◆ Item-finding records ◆
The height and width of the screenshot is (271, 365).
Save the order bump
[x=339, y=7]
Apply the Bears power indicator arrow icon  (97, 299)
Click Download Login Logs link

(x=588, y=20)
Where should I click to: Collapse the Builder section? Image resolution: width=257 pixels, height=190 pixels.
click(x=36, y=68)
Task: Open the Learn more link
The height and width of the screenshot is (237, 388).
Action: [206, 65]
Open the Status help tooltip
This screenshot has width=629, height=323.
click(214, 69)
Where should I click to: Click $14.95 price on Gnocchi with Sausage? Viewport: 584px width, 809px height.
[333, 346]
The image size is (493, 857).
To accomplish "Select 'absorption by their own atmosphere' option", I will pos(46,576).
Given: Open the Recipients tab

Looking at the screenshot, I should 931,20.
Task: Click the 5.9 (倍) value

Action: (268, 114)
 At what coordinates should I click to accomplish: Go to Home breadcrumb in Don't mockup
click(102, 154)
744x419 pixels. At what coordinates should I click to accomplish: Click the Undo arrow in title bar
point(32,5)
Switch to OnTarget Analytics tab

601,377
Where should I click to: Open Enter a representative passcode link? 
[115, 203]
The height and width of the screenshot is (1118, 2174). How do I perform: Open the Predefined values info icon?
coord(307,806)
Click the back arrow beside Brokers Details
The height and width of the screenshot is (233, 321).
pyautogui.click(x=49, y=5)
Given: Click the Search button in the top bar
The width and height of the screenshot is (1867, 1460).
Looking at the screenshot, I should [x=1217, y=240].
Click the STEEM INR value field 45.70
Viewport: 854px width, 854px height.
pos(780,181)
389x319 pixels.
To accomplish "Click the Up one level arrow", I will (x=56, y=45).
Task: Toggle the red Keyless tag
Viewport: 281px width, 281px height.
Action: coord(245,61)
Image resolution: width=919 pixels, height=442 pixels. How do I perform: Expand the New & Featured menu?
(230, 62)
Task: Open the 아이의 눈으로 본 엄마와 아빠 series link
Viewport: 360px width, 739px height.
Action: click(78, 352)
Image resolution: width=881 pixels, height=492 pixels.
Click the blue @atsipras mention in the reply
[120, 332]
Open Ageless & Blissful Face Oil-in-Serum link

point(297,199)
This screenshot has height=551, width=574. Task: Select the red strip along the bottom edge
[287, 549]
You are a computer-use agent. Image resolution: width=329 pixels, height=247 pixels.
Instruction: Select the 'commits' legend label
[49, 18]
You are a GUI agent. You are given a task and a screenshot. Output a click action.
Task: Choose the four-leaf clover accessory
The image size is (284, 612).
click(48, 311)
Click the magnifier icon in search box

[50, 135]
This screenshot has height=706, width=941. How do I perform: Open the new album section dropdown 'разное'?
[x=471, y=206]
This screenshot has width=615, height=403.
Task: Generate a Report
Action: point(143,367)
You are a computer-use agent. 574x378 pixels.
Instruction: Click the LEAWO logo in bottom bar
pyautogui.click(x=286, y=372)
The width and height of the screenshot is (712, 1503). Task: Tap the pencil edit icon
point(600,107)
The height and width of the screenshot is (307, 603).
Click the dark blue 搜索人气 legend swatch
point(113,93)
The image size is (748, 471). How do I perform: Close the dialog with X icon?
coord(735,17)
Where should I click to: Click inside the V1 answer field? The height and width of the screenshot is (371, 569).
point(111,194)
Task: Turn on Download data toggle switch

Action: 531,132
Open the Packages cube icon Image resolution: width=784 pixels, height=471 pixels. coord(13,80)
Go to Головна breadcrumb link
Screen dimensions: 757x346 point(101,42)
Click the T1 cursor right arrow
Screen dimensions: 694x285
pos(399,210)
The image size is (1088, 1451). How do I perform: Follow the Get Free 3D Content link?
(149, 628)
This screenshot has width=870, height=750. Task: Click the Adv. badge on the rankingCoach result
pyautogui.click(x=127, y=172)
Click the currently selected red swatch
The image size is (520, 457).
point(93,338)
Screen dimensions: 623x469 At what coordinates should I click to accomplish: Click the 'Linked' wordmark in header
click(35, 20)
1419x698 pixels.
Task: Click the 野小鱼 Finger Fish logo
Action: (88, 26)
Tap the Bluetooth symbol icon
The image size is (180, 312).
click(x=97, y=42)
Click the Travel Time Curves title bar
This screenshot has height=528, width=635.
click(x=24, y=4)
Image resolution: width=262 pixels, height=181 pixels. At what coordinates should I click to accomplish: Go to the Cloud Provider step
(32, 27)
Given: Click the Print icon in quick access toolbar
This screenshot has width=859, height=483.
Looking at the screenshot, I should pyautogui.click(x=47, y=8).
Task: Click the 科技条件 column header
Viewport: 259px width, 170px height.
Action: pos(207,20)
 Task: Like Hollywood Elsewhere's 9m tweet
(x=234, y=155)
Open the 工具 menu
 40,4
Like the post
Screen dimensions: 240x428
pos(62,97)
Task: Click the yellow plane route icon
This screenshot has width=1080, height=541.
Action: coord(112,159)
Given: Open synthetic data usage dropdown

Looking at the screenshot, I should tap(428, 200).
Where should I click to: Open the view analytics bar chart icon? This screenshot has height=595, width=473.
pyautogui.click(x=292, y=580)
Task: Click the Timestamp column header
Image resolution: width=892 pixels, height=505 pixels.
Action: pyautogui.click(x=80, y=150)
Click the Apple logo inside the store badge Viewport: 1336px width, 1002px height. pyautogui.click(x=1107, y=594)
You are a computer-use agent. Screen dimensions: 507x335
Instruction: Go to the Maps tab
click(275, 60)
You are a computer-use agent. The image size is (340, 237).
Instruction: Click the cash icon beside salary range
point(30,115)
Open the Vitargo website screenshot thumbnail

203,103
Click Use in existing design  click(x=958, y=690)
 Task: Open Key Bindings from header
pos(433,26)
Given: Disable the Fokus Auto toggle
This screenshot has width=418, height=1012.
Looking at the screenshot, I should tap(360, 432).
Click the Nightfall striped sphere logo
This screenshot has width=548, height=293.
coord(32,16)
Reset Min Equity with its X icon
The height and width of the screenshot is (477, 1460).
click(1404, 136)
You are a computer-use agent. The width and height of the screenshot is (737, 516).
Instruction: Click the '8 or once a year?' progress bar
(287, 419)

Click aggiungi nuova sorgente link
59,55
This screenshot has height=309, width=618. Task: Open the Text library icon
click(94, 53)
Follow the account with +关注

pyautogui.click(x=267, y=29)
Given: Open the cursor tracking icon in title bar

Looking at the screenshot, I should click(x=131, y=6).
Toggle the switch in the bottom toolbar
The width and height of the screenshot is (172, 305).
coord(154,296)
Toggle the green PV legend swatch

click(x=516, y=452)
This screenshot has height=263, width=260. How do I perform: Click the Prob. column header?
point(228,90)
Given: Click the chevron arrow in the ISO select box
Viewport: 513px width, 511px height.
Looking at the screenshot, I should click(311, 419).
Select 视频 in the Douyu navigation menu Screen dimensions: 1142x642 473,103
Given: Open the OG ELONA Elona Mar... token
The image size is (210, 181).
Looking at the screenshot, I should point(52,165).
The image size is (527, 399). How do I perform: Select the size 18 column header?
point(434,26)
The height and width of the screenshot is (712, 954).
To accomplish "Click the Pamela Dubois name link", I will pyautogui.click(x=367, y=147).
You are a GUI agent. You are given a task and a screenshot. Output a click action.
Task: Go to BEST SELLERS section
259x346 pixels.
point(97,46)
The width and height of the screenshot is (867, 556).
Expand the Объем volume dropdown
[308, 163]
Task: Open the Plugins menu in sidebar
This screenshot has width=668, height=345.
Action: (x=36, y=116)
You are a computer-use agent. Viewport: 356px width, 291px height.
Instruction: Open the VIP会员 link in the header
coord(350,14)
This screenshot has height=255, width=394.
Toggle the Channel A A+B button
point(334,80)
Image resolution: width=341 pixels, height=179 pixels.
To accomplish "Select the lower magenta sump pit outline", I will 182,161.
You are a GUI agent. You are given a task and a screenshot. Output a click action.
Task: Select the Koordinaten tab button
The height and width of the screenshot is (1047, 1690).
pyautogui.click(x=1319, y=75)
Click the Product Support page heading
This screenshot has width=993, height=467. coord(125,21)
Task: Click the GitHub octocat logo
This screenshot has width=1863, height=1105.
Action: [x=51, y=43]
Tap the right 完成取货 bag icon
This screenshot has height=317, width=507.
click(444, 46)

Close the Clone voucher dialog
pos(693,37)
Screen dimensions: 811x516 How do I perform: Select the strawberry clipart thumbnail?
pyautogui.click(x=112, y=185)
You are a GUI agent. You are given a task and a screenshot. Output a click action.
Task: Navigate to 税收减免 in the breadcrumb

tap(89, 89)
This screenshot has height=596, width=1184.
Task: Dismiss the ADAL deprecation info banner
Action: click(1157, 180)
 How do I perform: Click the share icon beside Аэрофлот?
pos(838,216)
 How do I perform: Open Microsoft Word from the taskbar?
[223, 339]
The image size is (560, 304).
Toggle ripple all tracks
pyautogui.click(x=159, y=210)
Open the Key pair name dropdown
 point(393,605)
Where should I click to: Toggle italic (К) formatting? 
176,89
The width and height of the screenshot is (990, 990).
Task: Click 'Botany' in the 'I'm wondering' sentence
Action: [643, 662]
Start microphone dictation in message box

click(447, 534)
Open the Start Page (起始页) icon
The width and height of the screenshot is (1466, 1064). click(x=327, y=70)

◆ Direction ◆
Can you transcribe the records above, from the line with "How do I perform: Click the share" to the line with "pyautogui.click(x=159, y=210)", keeping every line the same?

◆ Exercise output ◆
 How do I perform: Click the share icon beside Аэрофлот?
pos(838,216)
 How do I perform: Open Microsoft Word from the taskbar?
[223, 339]
The image size is (560, 304).
Toggle ripple all tracks
pyautogui.click(x=159, y=210)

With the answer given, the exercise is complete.